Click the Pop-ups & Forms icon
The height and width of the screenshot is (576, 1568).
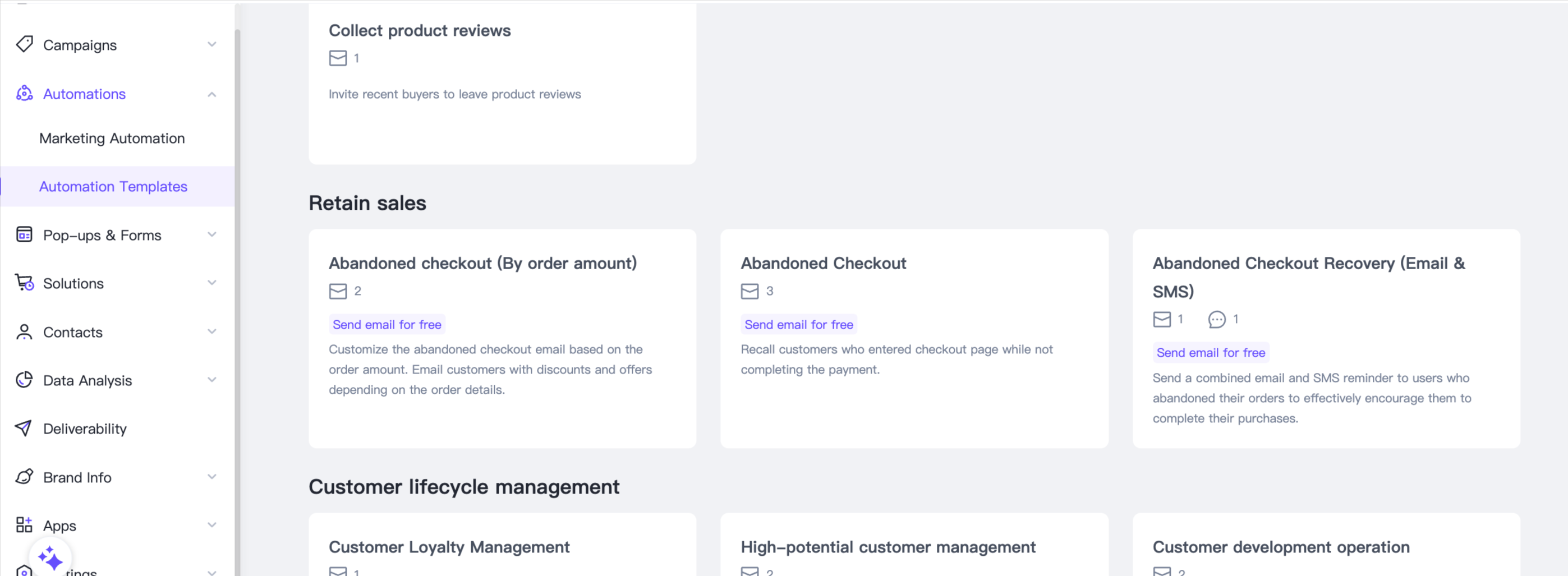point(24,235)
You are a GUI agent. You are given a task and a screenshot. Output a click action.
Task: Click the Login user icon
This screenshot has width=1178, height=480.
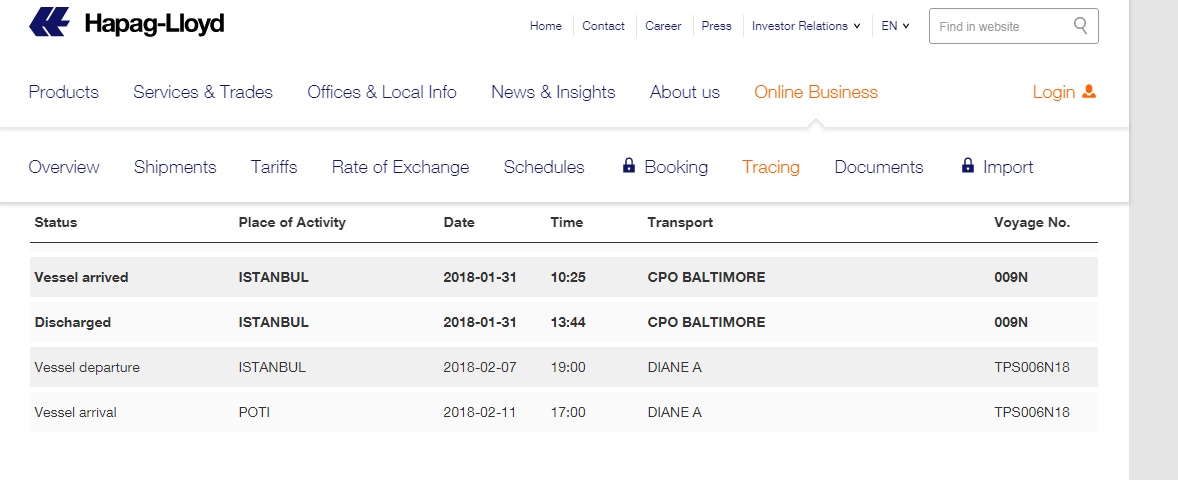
________________
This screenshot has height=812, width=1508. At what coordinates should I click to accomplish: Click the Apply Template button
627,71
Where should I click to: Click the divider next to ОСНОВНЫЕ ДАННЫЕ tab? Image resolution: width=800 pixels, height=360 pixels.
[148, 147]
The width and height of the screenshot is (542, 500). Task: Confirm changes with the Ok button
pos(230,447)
________________
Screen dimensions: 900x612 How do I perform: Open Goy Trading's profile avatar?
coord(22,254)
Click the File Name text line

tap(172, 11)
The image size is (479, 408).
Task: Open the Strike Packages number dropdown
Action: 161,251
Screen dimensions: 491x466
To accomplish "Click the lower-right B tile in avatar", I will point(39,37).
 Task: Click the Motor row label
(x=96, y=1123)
________________
_WHAT YOU HAVE TO DO_.
Above are the records. Copy the lines beginning at the one that has "You are a GUI" and ending with the one that has "This screenshot has width=1178, height=480.", unchanged.

_OUTPUT BELOW_.
You are a GUI agent. You are given a task and a screenshot. Output a click action.
Task: Click the Login user icon
This screenshot has width=1178, height=480.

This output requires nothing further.